Dalam konteks tersebut
pendidikan dimaknai sebagai upaya penanaman sikap yang merupakan fundamen bagi kehidupan manusia di dalam masyarakat. Sikap menentukan keberhasilan hidup seseorang karena ia memberikan perspektif dalam berpikir dan bertindak. Akhir-akhir ini timbul kesadaran bahwa pendidikan karakter memiliki peranan yang amat penting dalam rangka mencapati tujuan pendidikan. Hal ini diperkuat oleh temuan bahwa keberhasilan seseorang dalam kehidupan sebagian besar ditentukan oleh EQ (emotional quotient) yaitu 80% bila dibandingkan dengan IQ (intelligent quotient) yang menyumbang 20% (Darmiyati Zuchdi, 2008: 67). Oleh karenanya tidak berlebihan apabila UNY memiliki visi membentuk insan yang cendikia, mandiri, dan bernurani. Berbicara tentang karakter dalam pendidikan mau tidak mau harus mempertanyakan secara kritis gambaran manusia macam apa yang ada dalam kepala kita.
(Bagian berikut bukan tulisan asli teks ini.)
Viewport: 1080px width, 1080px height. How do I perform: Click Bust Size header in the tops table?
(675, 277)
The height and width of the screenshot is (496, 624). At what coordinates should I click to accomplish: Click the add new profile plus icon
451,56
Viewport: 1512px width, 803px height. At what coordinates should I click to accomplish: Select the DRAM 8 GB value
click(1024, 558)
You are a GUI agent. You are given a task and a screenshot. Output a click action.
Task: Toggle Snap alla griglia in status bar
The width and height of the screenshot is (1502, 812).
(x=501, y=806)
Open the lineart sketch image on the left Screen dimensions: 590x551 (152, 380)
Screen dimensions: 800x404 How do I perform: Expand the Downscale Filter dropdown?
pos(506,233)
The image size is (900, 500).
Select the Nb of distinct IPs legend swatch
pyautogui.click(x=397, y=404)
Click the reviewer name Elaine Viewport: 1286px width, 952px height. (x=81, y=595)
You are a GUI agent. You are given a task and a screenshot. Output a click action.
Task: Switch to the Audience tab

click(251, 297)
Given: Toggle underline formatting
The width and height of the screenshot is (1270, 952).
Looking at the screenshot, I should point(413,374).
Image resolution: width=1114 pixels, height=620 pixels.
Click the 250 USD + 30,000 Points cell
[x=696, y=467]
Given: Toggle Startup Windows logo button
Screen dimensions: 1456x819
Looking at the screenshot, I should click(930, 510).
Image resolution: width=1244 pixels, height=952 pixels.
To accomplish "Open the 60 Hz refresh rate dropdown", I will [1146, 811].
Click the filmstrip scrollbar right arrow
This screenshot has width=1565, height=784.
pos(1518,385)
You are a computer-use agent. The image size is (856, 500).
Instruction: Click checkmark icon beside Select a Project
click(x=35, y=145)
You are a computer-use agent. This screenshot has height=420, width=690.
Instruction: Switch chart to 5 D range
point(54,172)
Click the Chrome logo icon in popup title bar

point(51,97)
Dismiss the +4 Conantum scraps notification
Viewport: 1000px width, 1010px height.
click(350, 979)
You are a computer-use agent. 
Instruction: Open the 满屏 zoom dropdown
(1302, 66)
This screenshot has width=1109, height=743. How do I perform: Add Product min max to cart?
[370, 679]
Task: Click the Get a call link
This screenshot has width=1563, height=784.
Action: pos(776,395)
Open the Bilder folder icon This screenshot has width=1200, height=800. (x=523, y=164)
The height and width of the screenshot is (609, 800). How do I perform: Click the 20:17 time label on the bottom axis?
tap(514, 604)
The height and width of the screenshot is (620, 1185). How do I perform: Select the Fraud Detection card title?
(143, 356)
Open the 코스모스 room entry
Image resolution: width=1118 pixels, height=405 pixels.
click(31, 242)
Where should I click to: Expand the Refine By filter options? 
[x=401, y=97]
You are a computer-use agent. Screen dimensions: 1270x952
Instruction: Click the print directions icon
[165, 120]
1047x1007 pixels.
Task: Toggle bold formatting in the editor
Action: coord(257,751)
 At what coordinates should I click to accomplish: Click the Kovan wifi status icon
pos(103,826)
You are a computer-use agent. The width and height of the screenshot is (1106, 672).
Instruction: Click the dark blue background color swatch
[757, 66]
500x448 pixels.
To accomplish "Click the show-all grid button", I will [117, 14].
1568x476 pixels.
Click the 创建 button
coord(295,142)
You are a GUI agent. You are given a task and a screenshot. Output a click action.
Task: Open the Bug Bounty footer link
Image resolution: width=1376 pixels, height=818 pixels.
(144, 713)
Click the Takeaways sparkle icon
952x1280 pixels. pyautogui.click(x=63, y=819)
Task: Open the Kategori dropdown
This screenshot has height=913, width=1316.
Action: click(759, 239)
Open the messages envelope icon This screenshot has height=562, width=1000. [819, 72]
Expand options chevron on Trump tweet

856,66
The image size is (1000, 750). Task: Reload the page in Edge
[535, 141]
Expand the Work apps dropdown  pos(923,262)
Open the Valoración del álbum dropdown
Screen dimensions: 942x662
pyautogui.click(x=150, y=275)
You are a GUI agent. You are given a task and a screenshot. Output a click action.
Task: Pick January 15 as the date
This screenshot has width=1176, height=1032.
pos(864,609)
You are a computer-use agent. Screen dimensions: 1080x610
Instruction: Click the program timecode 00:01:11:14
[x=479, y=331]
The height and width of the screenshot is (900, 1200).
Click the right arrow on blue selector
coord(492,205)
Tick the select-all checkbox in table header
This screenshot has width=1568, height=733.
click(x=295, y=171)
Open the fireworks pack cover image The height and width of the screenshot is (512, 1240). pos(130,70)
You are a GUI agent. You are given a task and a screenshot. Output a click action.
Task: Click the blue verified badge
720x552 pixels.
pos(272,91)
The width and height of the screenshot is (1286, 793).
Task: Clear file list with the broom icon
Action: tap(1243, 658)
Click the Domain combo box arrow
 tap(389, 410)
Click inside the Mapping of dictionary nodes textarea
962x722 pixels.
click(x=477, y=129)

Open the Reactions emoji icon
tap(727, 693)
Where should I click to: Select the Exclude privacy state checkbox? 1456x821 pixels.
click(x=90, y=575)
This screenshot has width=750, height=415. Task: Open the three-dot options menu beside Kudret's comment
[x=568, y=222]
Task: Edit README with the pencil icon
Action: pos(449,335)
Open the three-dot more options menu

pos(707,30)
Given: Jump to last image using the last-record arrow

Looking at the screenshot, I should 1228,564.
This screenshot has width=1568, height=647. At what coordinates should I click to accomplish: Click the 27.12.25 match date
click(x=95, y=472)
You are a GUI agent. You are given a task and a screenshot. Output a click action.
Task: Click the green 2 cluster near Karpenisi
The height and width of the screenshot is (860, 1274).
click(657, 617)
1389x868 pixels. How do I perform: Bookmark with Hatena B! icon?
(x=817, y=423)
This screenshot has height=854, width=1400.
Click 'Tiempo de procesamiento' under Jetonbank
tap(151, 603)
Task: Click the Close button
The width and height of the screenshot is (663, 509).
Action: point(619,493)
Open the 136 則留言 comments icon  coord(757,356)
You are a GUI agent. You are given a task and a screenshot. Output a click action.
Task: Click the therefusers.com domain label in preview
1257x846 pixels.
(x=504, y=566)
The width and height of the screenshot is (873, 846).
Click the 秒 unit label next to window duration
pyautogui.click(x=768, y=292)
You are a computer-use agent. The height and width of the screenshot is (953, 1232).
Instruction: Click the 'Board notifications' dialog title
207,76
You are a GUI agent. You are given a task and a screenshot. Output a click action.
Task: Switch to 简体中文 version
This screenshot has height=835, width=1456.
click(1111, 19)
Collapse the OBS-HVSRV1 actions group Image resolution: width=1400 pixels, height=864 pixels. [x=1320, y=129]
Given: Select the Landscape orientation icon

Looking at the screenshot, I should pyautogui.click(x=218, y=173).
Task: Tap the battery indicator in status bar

Gambaran manusia yang memiliki karakter baik dan kuat adalah manusia yang memiliki keutamaan (Doni A Kesuma, 2009: 79). Dari awalnya keutamaan merupakan hal yang inheren dalam diri manusia. Namun pada perkembangannya karakter manusia selalu mengalami perubahan mengikuti tempat dan lingkungan kebudayaan dimana ia tinggal. Proses perubahan, baik itu perubahan yang positif maupun negatif memiliki daya dinamis. Dinamisasi perubahan karakter seseorang mempunyai relevansi yang signifikan dengan lingkungan dimana ia tumbuh. Oleh karena itulah maka pendidikan karakter mempunyai peranan yang signifikan dalam upaya manusia untuk menjadikan dirinya sebagai
17
manusia yang memiliki keutamaan (Doni A Kesuma, 2009: 81). Pendidikan karakter menjadi semacam tambahan atau aksesori bagi manusia berupa hasil pengembangan dirinya. Jika pendidikan karakter berhasil dengan baik, maka keutamaan yang melekat dalam diri individu dapat teraktualisasi dalam kehidupan sehari-hari.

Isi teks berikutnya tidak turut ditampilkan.